Lab 7: Football ML
1 Overview
The goat needs your help! Imagine that Navy’s storied football team wants to know when they can expect to see big plays coming up, and is even worried (gasp!) that their choice of run/pass is becoming too predictable. Naturally, they are reaching out to data scientists to find out.
For today’s lab, you will use an API to download play-by-play statistics from college football games, and then apply machine learning techniques based on our current unit to train models and make predictions on yards gained and run vs pass plays.
The main goal is to practice using an API to download, clean, and
process a large dataset, then to wrangle and form that data into
suitable inputs for sklearn
algorithms. If you get get a little bit of
accuracy in your predictions, that will be really impressive!
1.1 Deadlines- Milestone: 2359 on Monday, 29 April
- Complete lab: 2359 on Thursday, 2 May
1.2 Ground rules
Refresh your memory on the course policy on collaboration and citing sources
For this lab in particular, we do not want you searching for help on how to do CFBD or football things in general, because we want you to get the practice with thinking through how to use an API and how to improve a machine learning task on your own.
For example, looking up general programming questions like “how to add a column in Pandas” or “best sklearn algorithm for binary classification” would be fair game if you cite any sources you end up using.
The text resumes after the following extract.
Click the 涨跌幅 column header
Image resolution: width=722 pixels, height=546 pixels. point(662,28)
But it would not be allowed to search something like, “regression using cfbd data in python”, which would be too specific to this problem we are asking you to work on.
1.3 Learning goals
- Experience using an key-based web API to download a large dataset in
JSON format
- Practice working with raw data which may contain omissions and
inconsistencies
- Apply domain-specific knowledge to identify potential insights in a
dataset
- Practice using standard machine learning libraries in Python on real
data
2 Preliminaries
2.1 API Key
We will be using the CFBD API for this lab.
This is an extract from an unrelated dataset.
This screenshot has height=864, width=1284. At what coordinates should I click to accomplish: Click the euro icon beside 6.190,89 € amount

The first thing you need to do is go to this page and enter your email address in order to get a personal “API key” emailed to you. This is what you will use to access the data source.
BE CAREFUL: Your API key is just for you. Unlike many public APIs, there are no hard limits on how much data you can download with your key. But if you use it way too much (like, making lots of requests over a short time), your key might get throttled or blacklisted. So, be thoughtful and certain about when and how often you are making API requests with your key.
2.2 Notebook file to fill inHere is the notebook file for this lab.
If you want, you can use the terminal to download the blank file directly to your lab folder with this command:
wget "https://roche.work/212/lab/fb/lab07.ipynb"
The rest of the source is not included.